What is Interline?
An LTL shipment is “interlined” when the original carrier in charge of transit uses the services of another carrier to successfully deliver the freight.
This can be one of three parts of a freight’s journey: pickup, transit, or delivery. To interline freight is to have an agreement between two or more freight companies, and while multiple carriers may have hands on the freight, the original carrier will always be responsible for total freight charges to the customer.
Why Do It?
Carriers use this option to fill in gaps in their coverage maps. Though this often applies to smaller, regional carriers, that doesn’t mean that large national carriers don’t interline freight.
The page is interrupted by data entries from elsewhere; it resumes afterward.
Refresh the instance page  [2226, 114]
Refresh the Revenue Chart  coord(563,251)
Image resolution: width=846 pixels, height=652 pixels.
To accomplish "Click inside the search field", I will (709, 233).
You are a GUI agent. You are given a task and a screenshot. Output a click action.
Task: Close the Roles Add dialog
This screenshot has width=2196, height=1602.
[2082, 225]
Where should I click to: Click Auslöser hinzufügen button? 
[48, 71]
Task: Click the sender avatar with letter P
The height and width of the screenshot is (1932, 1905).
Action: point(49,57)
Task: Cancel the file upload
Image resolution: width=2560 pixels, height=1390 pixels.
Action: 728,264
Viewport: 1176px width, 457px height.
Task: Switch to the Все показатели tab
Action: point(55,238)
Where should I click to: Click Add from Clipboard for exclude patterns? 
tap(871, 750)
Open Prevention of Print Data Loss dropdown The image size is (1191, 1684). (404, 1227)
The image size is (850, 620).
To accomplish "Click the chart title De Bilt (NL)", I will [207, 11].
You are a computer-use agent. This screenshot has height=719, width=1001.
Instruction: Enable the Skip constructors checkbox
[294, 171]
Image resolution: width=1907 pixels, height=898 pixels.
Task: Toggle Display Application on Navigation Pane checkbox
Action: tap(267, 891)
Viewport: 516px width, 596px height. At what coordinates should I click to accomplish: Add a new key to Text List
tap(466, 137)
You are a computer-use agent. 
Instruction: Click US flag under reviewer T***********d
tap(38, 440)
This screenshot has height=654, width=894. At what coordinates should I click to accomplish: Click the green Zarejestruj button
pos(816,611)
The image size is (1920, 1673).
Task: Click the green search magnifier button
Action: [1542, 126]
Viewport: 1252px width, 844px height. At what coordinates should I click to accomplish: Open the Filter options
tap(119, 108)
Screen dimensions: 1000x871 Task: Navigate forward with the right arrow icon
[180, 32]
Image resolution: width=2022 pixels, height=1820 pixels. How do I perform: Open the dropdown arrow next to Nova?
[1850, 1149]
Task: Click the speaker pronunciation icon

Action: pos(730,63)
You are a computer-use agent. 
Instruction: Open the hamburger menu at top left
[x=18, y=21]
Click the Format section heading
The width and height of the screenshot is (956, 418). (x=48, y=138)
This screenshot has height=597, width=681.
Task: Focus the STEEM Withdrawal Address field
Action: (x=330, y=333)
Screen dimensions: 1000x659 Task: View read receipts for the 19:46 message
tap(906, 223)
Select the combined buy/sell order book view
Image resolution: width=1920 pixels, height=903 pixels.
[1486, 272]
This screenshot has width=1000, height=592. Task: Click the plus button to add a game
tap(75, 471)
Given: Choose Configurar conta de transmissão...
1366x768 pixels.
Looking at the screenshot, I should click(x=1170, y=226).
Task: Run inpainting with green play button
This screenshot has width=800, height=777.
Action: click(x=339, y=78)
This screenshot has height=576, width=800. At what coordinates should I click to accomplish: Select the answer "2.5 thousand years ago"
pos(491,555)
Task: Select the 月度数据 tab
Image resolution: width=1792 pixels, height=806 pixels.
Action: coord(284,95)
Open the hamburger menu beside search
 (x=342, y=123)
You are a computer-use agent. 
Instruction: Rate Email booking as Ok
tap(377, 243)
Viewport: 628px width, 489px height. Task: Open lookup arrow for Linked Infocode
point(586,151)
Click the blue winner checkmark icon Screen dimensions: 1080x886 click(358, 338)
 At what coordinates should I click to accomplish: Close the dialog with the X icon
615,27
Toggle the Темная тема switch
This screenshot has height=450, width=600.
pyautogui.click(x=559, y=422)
In fact, Roadrunner freight rates are all determined by these carriers! Essentially, the function of interlining freight is an altruistic process for the LTL shipping conglomerate as a whole. By using competitors trucks and lanes, the freight carriers are putting their customers first.
Another reason carriers interline is to save costs. Whether it be fuel, trucks, drivers, or time, cost savings for the carriers means they can pass these savings along to you, the customer.
Interline freight can sometimes take a bit longer in transit than a straight shot, but this is not always the case. It just depends on the carrier and the shipping lane. Either way, the process of interlining LTL freight is a common practice with considerable positive consequences to the industry.
The process of interlining freight is a common practice among many LTL carriers, so don’t be worried if your freight has been interlined. Most of the time, carrier discretion determines the various partners, but you can ask your freight broker if a shipment lane is direct or indirect for a chosen freight carrier. A direct line means one carrier will complete both the pickup and delivery of the freight, with no other carriers taking part in the shipment process.
An indirect lane means that freight will be interlined. Freight that has been interlined can often be identified by multiple pro numbers, though most of the time the carrier in charge of invoicing and billing will have one master pro number for the customer or broker to reference during the freight tracking process.